## THE EXERCISE
Turn the material below into a numbered list, from the line with "under the perspective diagram" to the line with "tap(981, 270)", both included. Leave out blank lines.

## DATA IN THIS EXERCISE
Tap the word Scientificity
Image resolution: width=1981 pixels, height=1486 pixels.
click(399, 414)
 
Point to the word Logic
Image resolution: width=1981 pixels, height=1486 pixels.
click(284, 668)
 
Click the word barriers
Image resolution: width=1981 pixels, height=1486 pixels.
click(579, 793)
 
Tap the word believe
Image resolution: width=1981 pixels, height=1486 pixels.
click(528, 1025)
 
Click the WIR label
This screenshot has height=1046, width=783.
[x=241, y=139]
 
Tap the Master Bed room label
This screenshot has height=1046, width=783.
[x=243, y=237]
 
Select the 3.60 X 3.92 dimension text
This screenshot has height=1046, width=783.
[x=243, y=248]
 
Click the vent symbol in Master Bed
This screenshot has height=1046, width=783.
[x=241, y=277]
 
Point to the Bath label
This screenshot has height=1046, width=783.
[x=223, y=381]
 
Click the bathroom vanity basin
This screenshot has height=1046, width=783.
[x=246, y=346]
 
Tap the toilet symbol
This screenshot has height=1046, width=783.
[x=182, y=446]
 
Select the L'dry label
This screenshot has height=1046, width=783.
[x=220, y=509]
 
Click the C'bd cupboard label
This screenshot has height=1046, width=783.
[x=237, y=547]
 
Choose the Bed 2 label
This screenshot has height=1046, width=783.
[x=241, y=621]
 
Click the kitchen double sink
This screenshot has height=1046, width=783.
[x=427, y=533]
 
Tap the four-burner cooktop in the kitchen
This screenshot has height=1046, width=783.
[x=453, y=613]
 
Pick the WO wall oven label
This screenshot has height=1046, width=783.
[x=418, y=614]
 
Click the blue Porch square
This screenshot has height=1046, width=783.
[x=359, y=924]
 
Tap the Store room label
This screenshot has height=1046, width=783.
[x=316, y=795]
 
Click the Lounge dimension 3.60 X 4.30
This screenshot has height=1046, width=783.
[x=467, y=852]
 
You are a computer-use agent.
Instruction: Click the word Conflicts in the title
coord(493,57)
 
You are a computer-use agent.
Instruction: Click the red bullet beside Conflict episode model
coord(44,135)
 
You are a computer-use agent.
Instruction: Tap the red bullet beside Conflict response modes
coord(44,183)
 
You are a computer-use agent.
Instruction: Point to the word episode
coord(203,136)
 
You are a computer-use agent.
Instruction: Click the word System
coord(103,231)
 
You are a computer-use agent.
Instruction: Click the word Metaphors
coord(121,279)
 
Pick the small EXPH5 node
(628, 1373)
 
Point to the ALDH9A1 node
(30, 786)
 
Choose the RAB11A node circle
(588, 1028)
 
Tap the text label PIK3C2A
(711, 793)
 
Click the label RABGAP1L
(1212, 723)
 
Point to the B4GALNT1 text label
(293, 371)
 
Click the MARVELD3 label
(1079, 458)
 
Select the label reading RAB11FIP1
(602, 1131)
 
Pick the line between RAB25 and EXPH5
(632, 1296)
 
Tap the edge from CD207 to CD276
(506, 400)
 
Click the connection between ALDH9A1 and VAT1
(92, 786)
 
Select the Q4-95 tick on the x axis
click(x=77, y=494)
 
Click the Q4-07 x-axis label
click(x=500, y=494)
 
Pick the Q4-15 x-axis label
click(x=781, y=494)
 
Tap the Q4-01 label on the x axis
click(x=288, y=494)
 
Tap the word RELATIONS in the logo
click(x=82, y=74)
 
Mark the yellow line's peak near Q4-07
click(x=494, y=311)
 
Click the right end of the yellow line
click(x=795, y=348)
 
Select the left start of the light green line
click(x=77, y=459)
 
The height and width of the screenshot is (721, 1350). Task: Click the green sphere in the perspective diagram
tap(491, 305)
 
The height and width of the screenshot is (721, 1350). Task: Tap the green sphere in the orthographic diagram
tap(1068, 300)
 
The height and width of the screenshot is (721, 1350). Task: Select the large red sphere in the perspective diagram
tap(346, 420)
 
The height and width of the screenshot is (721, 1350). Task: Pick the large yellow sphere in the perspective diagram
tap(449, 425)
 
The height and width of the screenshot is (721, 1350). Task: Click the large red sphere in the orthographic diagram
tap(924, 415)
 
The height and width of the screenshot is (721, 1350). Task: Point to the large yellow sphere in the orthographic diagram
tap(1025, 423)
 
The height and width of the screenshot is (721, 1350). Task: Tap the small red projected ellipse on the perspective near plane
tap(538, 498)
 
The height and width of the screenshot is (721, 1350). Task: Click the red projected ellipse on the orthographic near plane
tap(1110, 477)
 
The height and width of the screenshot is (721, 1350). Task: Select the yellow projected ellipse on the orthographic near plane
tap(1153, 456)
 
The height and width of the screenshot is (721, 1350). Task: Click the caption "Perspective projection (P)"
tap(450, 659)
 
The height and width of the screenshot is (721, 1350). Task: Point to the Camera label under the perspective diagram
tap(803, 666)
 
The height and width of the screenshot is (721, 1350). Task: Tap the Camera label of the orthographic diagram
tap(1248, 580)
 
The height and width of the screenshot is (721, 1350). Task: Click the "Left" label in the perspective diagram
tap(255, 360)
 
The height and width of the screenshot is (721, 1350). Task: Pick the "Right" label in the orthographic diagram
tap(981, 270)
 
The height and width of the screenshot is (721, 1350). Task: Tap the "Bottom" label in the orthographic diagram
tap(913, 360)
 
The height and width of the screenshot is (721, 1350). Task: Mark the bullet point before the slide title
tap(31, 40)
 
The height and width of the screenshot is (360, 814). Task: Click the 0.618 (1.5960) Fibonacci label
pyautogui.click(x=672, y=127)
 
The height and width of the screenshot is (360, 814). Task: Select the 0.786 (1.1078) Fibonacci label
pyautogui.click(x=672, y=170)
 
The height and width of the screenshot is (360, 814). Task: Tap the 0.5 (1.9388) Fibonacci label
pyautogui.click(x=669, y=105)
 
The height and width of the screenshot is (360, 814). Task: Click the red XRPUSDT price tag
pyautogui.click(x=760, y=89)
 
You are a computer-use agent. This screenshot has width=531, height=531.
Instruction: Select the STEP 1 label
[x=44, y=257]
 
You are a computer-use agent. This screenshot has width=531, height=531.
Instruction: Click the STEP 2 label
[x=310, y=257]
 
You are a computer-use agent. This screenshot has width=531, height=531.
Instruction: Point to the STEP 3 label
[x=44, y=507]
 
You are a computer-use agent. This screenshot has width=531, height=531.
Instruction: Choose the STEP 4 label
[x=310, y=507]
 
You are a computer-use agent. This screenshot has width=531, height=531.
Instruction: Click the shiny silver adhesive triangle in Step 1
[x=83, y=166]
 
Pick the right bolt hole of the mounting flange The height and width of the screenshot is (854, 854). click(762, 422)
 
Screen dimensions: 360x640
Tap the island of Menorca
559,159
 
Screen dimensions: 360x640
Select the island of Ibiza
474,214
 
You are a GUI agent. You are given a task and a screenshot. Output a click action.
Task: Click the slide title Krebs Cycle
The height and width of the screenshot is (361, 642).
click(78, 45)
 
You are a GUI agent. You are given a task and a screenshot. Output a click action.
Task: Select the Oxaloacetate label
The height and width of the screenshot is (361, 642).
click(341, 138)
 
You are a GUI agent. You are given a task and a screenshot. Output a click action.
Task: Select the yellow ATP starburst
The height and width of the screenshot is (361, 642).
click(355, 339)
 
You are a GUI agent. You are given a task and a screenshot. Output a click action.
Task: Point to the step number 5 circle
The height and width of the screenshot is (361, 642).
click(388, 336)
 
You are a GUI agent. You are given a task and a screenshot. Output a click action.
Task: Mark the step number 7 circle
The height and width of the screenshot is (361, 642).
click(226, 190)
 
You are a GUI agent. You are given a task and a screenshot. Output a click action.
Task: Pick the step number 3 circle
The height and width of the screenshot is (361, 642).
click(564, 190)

## ANSWER IN FULL
1. The height and width of the screenshot is (721, 1350). Task: Point to the Camera label under the perspective diagram
2. tap(803, 666)
3. The height and width of the screenshot is (721, 1350). Task: Tap the Camera label of the orthographic diagram
4. tap(1248, 580)
5. The height and width of the screenshot is (721, 1350). Task: Click the "Left" label in the perspective diagram
6. tap(255, 360)
7. The height and width of the screenshot is (721, 1350). Task: Pick the "Right" label in the orthographic diagram
8. tap(981, 270)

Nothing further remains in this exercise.